Spatyom

Spatyom Spatyom; insanın ‘ölüm’ denilen olaydan sonra, dünya hayatında kazanı lanların murakabe ve muhasebesi (Büyük kıyasî muhasebe) maksadıyla, beden bağlarından geçici olarak (tekrar bedenlenene dek) ayrılması ve çevresiyle tüm ilgi ve ilişkilerini keserek, ‘idrakî temerküz noktası’nda yalnız kendi öz varlığı ile başbaşa kalması hâlidir. (202, 203, 315) Dolayısıyla spatyom, sanıldığı gibi bir ortam ya da bir mekân olmayıp, bir hâldir. (202, 203, 315) Spatyom hayatı, ‘insanlık hayatı’nın her ölümle verdiği “ara”larından biridir. (208, 226)

Henüz dünya bedenleri realitesinden kurtulamamış varlıkların ölüm ve doğumları arasında olağan olarak geçirecekleri spatyom denilen hâl ile yarı süptil ortam (Sevgi plânı, Yarı-süptil âlem) birbirine karıştırılmamalıdır. (315) Yarı-süptil âlem, hidrojen âlemi-üstü olup, bir ortam ve bir mekândır. (315) Oysa spatyom hayatı varlıklar için bir mekân değildir; o varlıkların mekânı o anda yalnız kendi varlıklarıdır. (202) Spatyom, sadece ‘beden’ bağlarından belirli bir maksatla geçici olarak ayrılan insanın kendi öz varlığına (Öz varlık) dönmesi ve bu sırada çevresiyle olan bütün alakalarını ve ilişkilerini kesmesi hâlidir. (315) Kendi öz varlığına dönen insan, bu hâliyle yine bir insandır ve dünyadan çıkmış değildir. (315) Ancak öyle bir insan ki dışarısı ile olan bütün alakalarını kesmiş, yalnız kendi öz varlığı ile başbaşa kalmış durumdadır. (315) O anda onun için herhangi bir mekân sözkonusu değildir; ‘mekân’ı varlığının temerküz etmiş olduğu idrakî bir noktadan ibaret kalır. (315)

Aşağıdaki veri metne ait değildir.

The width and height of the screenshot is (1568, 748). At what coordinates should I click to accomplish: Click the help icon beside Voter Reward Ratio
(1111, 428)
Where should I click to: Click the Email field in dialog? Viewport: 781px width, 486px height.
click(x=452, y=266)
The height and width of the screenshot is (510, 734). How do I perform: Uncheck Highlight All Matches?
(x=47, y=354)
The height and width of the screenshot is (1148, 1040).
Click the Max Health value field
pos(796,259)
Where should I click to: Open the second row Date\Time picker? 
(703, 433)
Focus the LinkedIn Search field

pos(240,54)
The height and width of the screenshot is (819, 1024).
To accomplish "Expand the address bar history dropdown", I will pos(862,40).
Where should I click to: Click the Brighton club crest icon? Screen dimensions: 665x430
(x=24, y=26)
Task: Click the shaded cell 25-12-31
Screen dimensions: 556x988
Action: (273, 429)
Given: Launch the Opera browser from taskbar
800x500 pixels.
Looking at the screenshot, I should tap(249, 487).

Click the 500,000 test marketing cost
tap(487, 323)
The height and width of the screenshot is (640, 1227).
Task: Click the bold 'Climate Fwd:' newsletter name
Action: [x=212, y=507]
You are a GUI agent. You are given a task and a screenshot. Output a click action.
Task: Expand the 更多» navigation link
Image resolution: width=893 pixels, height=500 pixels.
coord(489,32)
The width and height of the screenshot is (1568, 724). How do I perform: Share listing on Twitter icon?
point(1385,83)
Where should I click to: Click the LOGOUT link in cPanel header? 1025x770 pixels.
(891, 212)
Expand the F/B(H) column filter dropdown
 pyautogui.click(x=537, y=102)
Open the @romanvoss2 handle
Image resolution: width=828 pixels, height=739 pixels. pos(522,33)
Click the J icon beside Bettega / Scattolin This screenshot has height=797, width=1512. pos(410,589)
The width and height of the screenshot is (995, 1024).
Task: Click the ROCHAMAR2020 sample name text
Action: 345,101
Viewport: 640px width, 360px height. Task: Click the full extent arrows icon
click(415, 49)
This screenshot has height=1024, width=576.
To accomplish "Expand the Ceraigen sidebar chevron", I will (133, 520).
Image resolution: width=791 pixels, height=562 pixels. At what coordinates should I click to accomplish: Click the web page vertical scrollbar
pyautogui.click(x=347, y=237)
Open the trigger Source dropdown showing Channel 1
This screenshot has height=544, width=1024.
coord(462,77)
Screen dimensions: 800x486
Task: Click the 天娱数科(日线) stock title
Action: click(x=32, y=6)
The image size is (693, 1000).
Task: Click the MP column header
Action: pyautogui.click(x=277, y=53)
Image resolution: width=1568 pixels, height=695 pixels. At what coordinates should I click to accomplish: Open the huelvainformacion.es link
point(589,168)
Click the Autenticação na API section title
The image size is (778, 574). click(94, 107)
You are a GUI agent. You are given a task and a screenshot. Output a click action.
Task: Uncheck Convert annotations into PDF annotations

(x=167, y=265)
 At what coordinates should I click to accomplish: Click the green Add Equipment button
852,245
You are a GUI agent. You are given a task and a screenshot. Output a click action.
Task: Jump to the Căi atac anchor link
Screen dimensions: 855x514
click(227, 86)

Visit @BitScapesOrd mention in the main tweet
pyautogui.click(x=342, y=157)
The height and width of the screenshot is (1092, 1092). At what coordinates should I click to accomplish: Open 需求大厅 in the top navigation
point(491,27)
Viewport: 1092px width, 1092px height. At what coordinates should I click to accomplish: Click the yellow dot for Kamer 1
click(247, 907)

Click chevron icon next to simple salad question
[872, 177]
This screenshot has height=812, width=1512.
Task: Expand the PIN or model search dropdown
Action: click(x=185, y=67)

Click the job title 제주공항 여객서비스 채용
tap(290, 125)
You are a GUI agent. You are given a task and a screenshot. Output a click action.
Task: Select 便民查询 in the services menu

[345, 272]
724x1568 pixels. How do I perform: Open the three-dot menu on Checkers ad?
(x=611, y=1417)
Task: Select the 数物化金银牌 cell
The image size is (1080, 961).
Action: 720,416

İnsan varlığı spatyom hayatındayken beyin hücreleri varlıklarının durumu

İnsanların yanlış olarak, “etten çıkma” anlamına gelen dezenkarnasyon terimiyle ifade ettikleri ölüm olayı meydana gelince, ‘beyin hücreleri varlıkları’, bedenlerini, yani enkarne oldukları ‘beyin’ hücrelerini terk etmekle birlikte, dağılmazlar. (89) Çünkü artık bedeni terk etmesi gereken insan varlığı, onlar üzerindeki tesirini, bedenini bıraktıktan sonra dahi kaldırmaz. (89) Varlık, beyin hücreleri varlıklarının ‘manyetik alan’larına göndermeye devam ettiği tesirlerle onları spatyom hayatında da daima bir arada tutar, tesiri altında bulundurur ve doğal olarak, kendisi de onlardan tesir (Tesirler) alır. (89, 85) Spatyom hayatının ilk zamanlarında, bir varlığın kendi ‘ruh’undan gelen tesirler hariç tutulursa, yukarıdan, aşağıdan (dünyasal kaba ortamdan) ve civardan (diğer bedensizlerden) gelen bütün tesir ve irtibatlar kesilir. (89) O yalnız kendi varlığı ve ‘şuuraltı’nın özellikle son hayatına ait izlenimleri içinde mahsur kalır. (89) Bu sırada beyin hücreleri varlıklarıyla devamlı olarak ilişkide bulunduğundan, o varlıklarda da mevcut olan dünya izlenimlerini toplayarak, onlardan kompozisyonlar yapabilir. (89) Bu faaliyet, genellikle çok ‘ıstırap’lı olmakla birlikte, kendisine lüzumlu olan, murakabeyi yapma imkânı sağlar. (89)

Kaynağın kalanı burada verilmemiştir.